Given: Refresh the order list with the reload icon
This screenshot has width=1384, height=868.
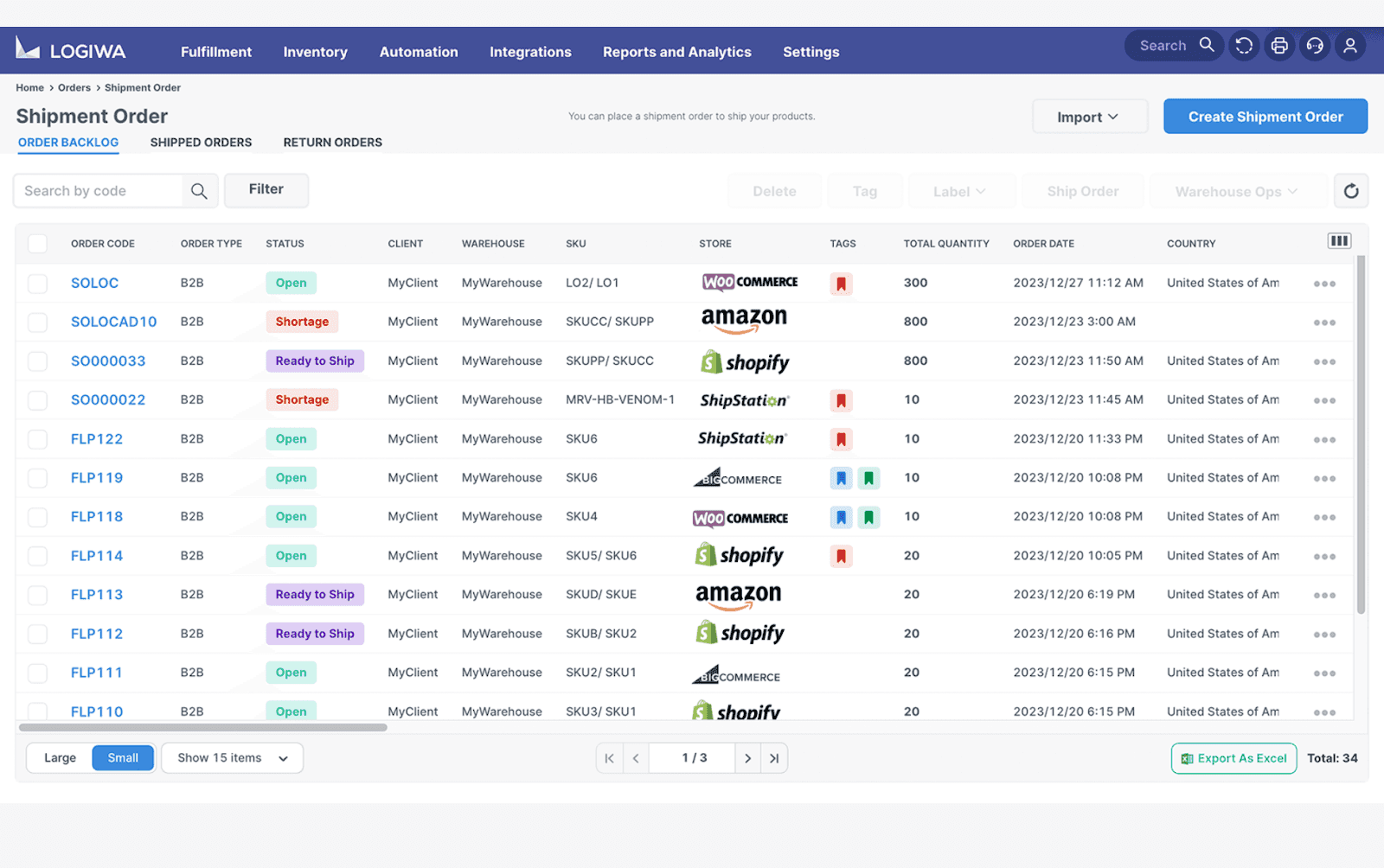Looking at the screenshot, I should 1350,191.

· · · · · · ·

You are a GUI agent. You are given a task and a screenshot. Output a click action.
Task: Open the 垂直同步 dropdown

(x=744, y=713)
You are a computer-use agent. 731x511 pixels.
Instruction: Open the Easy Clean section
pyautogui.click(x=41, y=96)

· · · · · · ·

SET PROBLEM: Rewrite everything from the line containing "You are a computer-use agent. 731x511 pixels." down to the line containing "pyautogui.click(x=41, y=96)", swapping "Easy Clean" for "Deep Clean" and leaving the rest unchanged.

OUTPUT OF THE TASK:
You are a computer-use agent. 731x511 pixels.
Instruction: Open the Deep Clean section
pyautogui.click(x=41, y=96)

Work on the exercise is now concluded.